Below are several records. Retype exactly those lines running from the one with "Click the Selected for Development label" through the one with "The height and width of the screenshot is (159, 420).", end lines included, and no others.

_Listed records_
************

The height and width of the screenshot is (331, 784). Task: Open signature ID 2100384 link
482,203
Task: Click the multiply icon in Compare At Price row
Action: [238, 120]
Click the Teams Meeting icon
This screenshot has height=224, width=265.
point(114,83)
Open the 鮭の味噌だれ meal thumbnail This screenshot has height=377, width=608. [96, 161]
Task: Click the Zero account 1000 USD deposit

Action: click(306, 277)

************

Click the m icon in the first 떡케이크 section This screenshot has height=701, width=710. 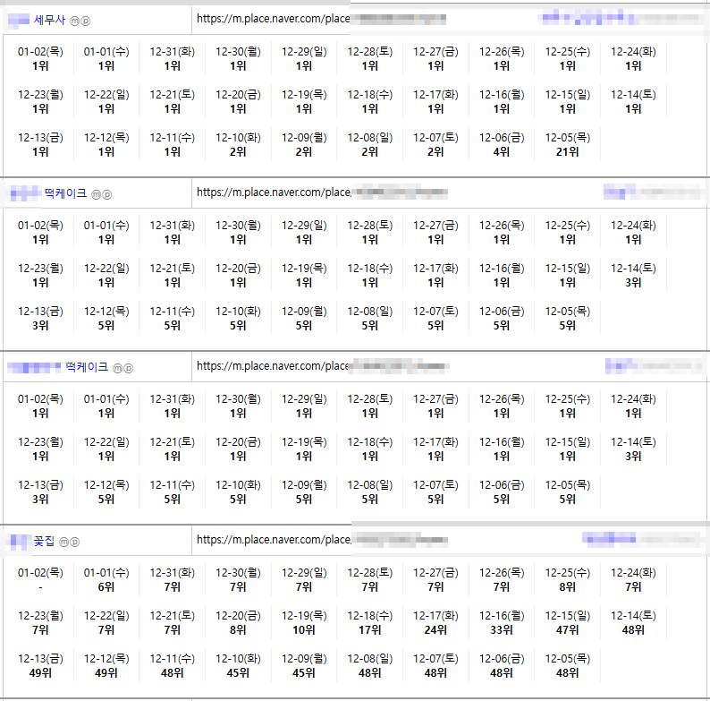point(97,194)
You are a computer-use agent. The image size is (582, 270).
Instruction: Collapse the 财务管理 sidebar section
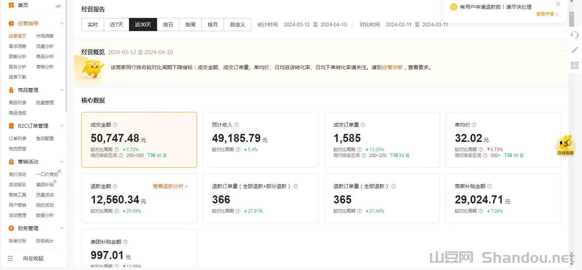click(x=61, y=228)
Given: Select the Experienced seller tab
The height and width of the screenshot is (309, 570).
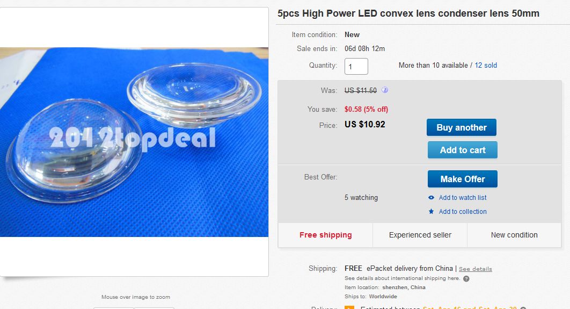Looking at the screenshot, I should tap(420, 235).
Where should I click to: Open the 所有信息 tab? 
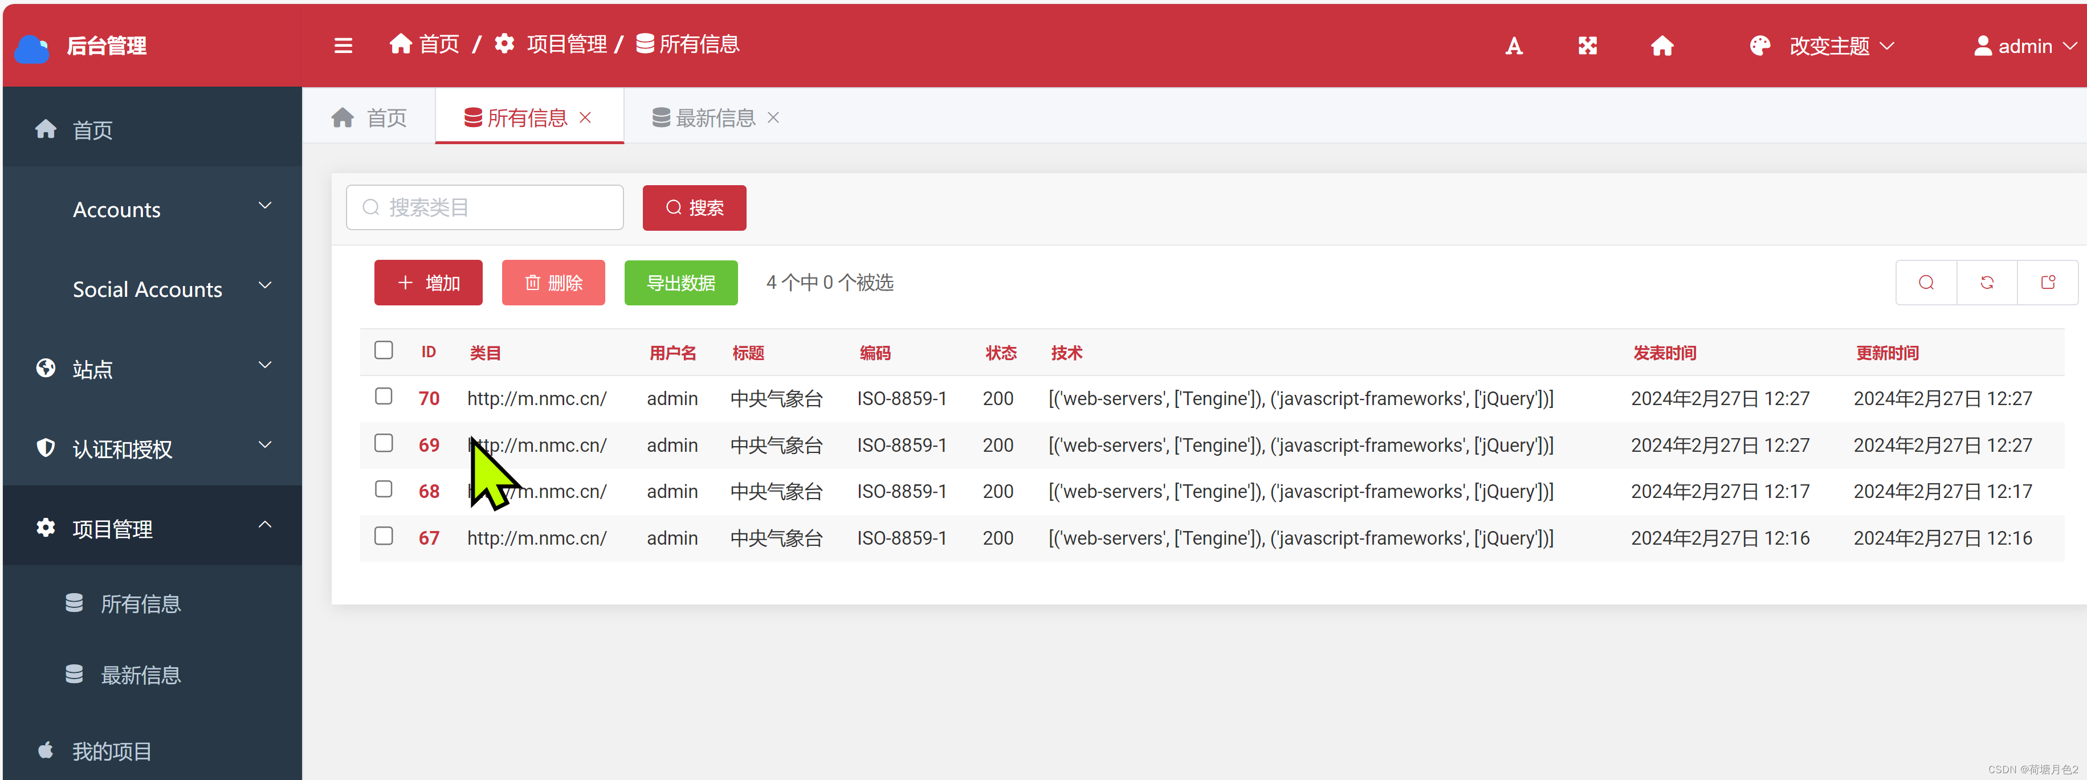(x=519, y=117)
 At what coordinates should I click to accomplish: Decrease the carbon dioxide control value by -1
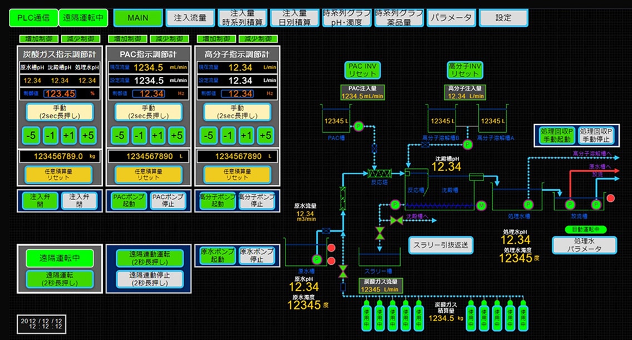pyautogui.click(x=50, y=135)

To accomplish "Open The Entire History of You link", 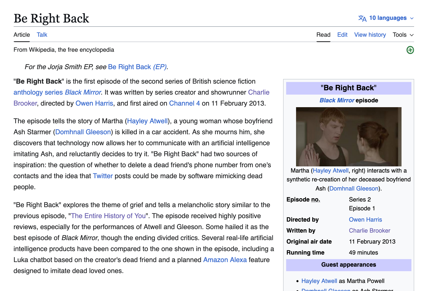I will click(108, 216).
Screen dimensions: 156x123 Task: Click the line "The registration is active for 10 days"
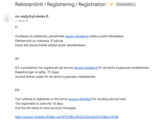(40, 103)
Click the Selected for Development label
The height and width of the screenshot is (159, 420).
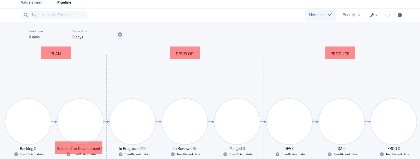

************

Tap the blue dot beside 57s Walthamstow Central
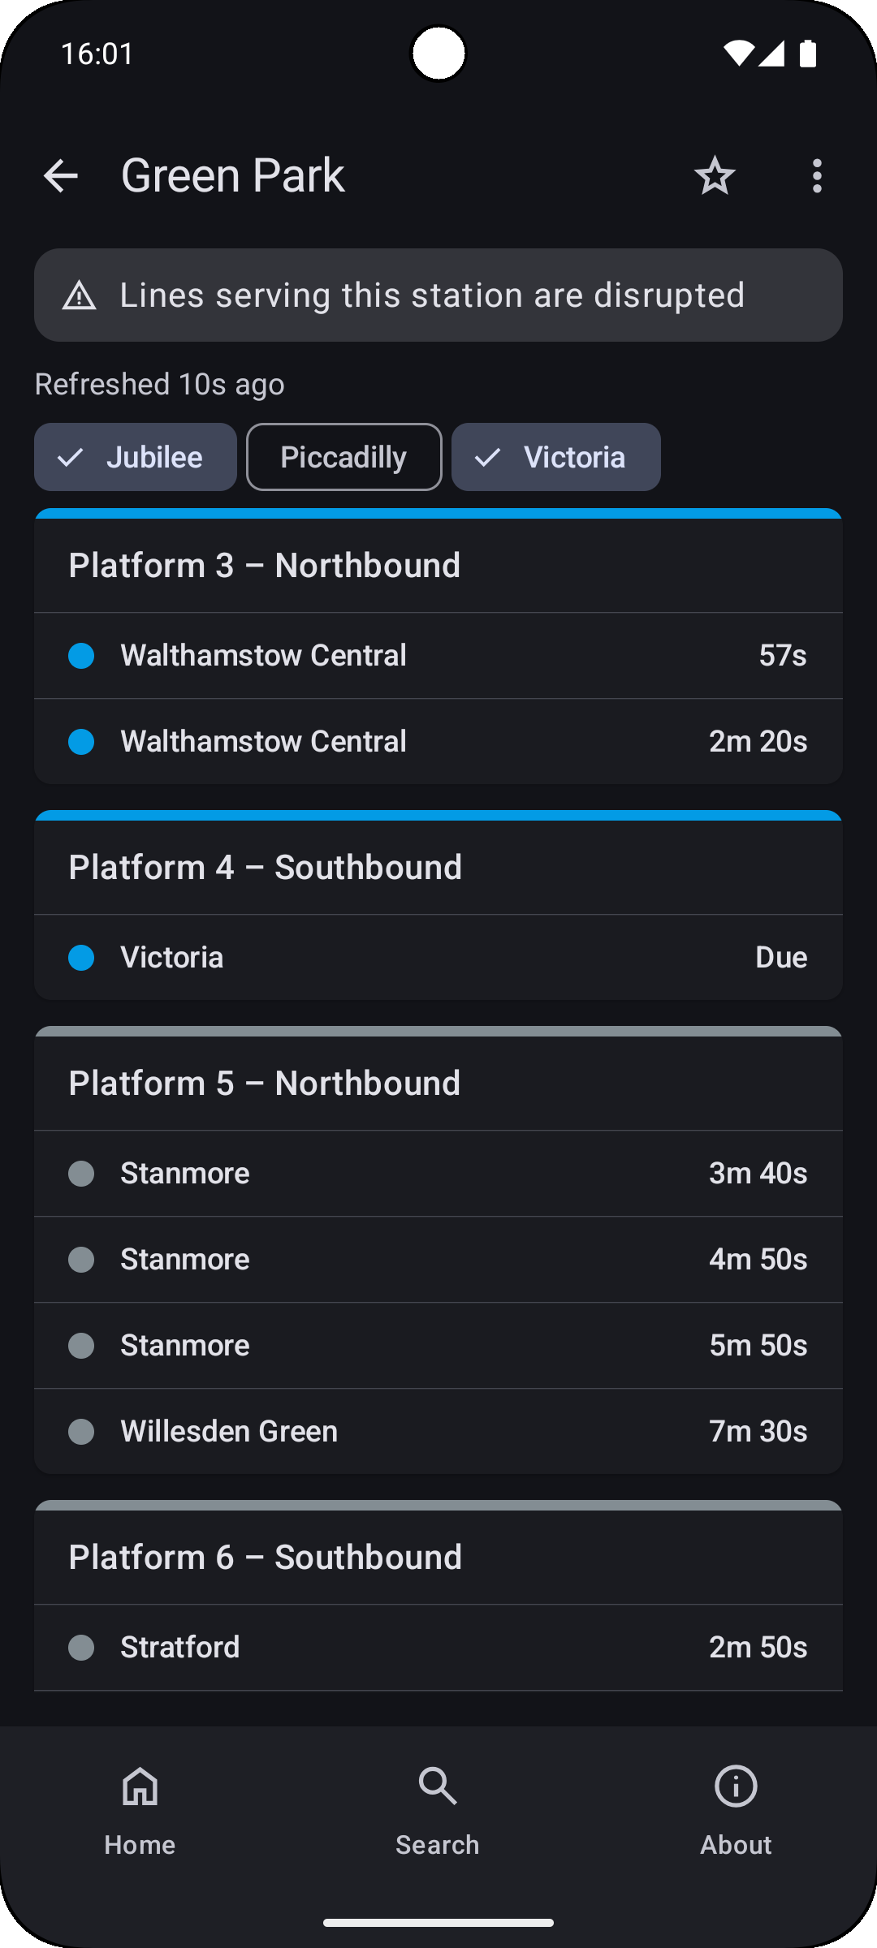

************

_Response to the task_
Click the Selected for Development label
The height and width of the screenshot is (159, 420).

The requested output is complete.